Your reply must be one number: the count of lines in the data below that contain "computer".

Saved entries
[Start of section]

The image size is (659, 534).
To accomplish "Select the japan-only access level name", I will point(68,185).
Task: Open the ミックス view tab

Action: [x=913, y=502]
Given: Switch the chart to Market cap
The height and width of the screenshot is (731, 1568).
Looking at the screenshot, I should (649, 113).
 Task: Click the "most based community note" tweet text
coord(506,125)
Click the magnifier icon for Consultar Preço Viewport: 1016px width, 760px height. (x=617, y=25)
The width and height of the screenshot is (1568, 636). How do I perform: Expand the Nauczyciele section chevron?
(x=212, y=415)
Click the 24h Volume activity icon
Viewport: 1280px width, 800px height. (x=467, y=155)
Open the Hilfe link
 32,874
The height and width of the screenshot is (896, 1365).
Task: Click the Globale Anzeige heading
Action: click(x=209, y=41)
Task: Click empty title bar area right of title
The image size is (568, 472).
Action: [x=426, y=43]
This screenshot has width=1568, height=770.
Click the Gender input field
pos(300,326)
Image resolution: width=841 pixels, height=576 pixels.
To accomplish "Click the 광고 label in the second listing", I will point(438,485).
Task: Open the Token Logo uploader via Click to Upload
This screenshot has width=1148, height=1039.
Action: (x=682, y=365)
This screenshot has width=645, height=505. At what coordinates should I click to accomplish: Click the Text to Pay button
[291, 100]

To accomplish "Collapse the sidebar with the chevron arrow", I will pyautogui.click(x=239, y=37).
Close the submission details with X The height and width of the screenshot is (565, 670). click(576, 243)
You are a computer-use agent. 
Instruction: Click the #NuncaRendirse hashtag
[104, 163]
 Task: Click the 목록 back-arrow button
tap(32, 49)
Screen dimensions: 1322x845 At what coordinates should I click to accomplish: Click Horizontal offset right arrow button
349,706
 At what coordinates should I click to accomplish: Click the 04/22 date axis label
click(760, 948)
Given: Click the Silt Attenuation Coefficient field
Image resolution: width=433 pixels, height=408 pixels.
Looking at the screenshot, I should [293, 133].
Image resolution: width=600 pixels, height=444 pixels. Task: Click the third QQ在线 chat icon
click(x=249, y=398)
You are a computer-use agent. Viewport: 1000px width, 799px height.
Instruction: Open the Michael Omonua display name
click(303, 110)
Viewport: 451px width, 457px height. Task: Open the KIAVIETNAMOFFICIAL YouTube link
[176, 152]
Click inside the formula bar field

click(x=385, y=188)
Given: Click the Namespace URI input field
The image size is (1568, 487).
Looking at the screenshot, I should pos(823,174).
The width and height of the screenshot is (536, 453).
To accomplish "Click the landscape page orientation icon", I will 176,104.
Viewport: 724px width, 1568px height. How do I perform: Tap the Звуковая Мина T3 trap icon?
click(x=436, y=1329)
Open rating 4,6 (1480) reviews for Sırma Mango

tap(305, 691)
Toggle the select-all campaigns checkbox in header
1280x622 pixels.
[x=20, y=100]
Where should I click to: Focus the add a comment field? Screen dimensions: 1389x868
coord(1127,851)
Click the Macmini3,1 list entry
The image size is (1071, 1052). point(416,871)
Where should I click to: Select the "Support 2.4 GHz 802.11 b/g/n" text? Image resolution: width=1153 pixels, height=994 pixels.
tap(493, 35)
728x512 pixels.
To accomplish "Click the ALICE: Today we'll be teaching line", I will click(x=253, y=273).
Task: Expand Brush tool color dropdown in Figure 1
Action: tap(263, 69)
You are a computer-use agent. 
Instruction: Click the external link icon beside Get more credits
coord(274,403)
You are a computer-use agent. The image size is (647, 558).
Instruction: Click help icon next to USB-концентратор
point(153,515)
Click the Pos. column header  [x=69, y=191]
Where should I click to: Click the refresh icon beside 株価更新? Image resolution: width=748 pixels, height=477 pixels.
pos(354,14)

[End of section]

-- RESULT OF THIS TASK --
4